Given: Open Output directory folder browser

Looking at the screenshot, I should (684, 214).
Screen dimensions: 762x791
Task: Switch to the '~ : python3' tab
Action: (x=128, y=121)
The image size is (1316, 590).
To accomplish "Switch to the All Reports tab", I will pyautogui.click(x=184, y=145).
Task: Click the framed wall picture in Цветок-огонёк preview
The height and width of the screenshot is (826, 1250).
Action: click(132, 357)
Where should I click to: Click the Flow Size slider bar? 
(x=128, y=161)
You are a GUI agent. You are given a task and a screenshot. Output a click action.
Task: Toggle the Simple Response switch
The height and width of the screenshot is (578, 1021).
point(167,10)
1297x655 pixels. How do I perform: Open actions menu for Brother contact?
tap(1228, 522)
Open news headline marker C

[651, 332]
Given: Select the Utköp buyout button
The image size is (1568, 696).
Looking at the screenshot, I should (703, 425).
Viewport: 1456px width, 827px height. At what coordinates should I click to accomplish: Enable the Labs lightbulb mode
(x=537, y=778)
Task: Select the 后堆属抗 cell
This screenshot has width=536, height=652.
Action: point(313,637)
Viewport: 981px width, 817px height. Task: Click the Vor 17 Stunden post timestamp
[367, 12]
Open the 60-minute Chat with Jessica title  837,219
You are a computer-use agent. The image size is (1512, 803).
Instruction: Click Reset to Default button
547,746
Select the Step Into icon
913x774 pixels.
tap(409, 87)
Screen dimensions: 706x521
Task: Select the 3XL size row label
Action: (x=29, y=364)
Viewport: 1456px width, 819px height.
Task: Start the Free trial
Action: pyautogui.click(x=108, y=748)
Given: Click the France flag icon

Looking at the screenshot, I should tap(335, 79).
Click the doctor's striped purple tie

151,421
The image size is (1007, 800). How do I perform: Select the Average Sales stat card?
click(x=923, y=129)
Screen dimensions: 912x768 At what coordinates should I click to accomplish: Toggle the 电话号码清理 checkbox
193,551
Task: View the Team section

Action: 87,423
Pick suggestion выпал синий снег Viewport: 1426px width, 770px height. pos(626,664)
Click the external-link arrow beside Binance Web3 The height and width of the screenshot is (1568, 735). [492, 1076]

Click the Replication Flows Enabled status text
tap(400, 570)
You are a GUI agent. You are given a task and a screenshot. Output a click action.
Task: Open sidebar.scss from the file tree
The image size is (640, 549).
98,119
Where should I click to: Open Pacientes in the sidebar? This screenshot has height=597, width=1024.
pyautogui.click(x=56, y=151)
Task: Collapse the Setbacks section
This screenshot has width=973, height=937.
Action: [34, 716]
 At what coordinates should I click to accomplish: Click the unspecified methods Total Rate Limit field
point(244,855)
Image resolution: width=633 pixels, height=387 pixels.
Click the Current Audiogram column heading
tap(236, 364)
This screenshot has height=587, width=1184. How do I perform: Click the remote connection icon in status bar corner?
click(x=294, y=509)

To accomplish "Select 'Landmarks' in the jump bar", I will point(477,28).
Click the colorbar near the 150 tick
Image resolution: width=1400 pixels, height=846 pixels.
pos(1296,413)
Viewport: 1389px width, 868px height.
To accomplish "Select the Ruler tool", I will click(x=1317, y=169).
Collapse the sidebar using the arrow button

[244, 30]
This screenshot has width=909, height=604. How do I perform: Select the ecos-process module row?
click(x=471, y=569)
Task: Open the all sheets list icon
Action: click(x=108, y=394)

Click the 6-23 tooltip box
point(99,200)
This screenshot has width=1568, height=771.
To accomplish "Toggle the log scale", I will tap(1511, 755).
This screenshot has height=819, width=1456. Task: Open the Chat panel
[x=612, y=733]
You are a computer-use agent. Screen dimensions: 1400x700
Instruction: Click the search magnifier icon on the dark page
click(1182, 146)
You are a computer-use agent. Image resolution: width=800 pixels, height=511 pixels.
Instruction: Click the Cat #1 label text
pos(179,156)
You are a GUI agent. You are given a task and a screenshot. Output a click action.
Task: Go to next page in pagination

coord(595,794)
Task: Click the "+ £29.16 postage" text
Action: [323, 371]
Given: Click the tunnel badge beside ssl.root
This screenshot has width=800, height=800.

# [Objective]
Can you render all the records above as a Markdown table with a Row column numbering each line and a Line column holding it, leaving out blank lines?

# [Finished answer]
| Row | Line |
|---|---|
| 1 | Given: Open Output directory folder browser |
| 2 | Looking at the screenshot, I should (684, 214). |
| 3 | Screen dimensions: 762x791 |
| 4 | Task: Switch to the '~ : python3' tab |
| 5 | Action: (x=128, y=121) |
| 6 | The image size is (1316, 590). |
| 7 | To accomplish "Switch to the All Reports tab", I will pyautogui.click(x=184, y=145). |
| 8 | Task: Click the framed wall picture in Цветок-огонёк preview |
| 9 | The height and width of the screenshot is (826, 1250). |
| 10 | Action: click(132, 357) |
| 11 | Where should I click to: Click the Flow Size slider bar?  |
| 12 | (x=128, y=161) |
| 13 | You are a GUI agent. You are given a task and a screenshot. Output a click action. |
| 14 | Task: Toggle the Simple Response switch |
| 15 | The height and width of the screenshot is (578, 1021). |
| 16 | point(167,10) |
| 17 | 1297x655 pixels. How do I perform: Open actions menu for Brother contact? |
| 18 | tap(1228, 522) |
| 19 | Open news headline marker C |
| 20 | [651, 332] |
| 21 | Given: Select the Utköp buyout button |
| 22 | The image size is (1568, 696). |
| 23 | Looking at the screenshot, I should (703, 425). |
| 24 | Viewport: 1456px width, 827px height. At what coordinates should I click to accomplish: Enable the Labs lightbulb mode |
| 25 | (x=537, y=778) |
| 26 | Task: Select the 后堆属抗 cell |
| 27 | This screenshot has width=536, height=652. |
| 28 | Action: point(313,637) |
| 29 | Viewport: 981px width, 817px height. Task: Click the Vor 17 Stunden post timestamp |
| 30 | [367, 12] |
| 31 | Open the 60-minute Chat with Jessica title  837,219 |
| 32 | You are a computer-use agent. The image size is (1512, 803). |
| 33 | Instruction: Click Reset to Default button |
| 34 | 547,746 |
| 35 | Select the Step Into icon |
| 36 | 913x774 pixels. |
| 37 | tap(409, 87) |
| 38 | Screen dimensions: 706x521 |
| 39 | Task: Select the 3XL size row label |
| 40 | Action: (x=29, y=364) |
| 41 | Viewport: 1456px width, 819px height. |
| 42 | Task: Start the Free trial |
| 43 | Action: pyautogui.click(x=108, y=748) |
| 44 | Given: Click the France flag icon |
| 45 | Looking at the screenshot, I should tap(335, 79). |
| 46 | Click the doctor's striped purple tie |
| 47 | 151,421 |
| 48 | The image size is (1007, 800). How do I perform: Select the Average Sales stat card? |
| 49 | click(x=923, y=129) |
| 50 | Screen dimensions: 912x768 At what coordinates should I click to accomplish: Toggle the 电话号码清理 checkbox |
| 51 | 193,551 |
| 52 | Task: View the Team section |
| 53 | Action: 87,423 |
| 54 | Pick suggestion выпал синий снег Viewport: 1426px width, 770px height. pos(626,664) |
| 55 | Click the external-link arrow beside Binance Web3 The height and width of the screenshot is (1568, 735). [492, 1076] |
| 56 | Click the Replication Flows Enabled status text |
| 57 | tap(400, 570) |
| 58 | You are a GUI agent. You are given a task and a screenshot. Output a click action. |
| 59 | Task: Open sidebar.scss from the file tree |
| 60 | The image size is (640, 549). |
| 61 | 98,119 |
| 62 | Where should I click to: Open Pacientes in the sidebar? This screenshot has height=597, width=1024. |
| 63 | pyautogui.click(x=56, y=151) |
| 64 | Task: Collapse the Setbacks section |
| 65 | This screenshot has width=973, height=937. |
| 66 | Action: [34, 716] |
| 67 |  At what coordinates should I click to accomplish: Click the unspecified methods Total Rate Limit field |
| 68 | point(244,855) |
| 69 | Image resolution: width=633 pixels, height=387 pixels. |
| 70 | Click the Current Audiogram column heading |
| 71 | tap(236, 364) |
| 72 | This screenshot has height=587, width=1184. How do I perform: Click the remote connection icon in status bar corner? |
| 73 | click(x=294, y=509) |
| 74 | To accomplish "Select 'Landmarks' in the jump bar", I will point(477,28). |
| 75 | Click the colorbar near the 150 tick |
| 76 | Image resolution: width=1400 pixels, height=846 pixels. |
| 77 | pos(1296,413) |
| 78 | Viewport: 1389px width, 868px height. |
| 79 | To accomplish "Select the Ruler tool", I will click(x=1317, y=169). |
| 80 | Collapse the sidebar using the arrow button |
| 81 | [244, 30] |
| 82 | This screenshot has width=909, height=604. How do I perform: Select the ecos-process module row? |
| 83 | click(x=471, y=569) |
| 84 | Task: Open the all sheets list icon |
| 85 | Action: click(x=108, y=394) |
| 86 | Click the 6-23 tooltip box |
| 87 | point(99,200) |
| 88 | This screenshot has width=1568, height=771. |
| 89 | To accomplish "Toggle the log scale", I will tap(1511, 755). |
| 90 | This screenshot has height=819, width=1456. Task: Open the Chat panel |
| 91 | [x=612, y=733] |
| 92 | You are a computer-use agent. Screen dimensions: 1400x700 |
| 93 | Instruction: Click the search magnifier icon on the dark page |
| 94 | click(1182, 146) |
| 95 | You are a computer-use agent. Image resolution: width=800 pixels, height=511 pixels. |
| 96 | Instruction: Click the Cat #1 label text |
| 97 | pos(179,156) |
| 98 | You are a GUI agent. You are given a task and a screenshot. Output a click action. |
| 99 | Task: Go to next page in pagination |
| 100 | coord(595,794) |
| 101 | Task: Click the "+ £29.16 postage" text |
| 102 | Action: [323, 371] |
| 103 | Given: Click the tunnel badge beside ssl.root |
| 104 | This screenshot has width=800, height=800. |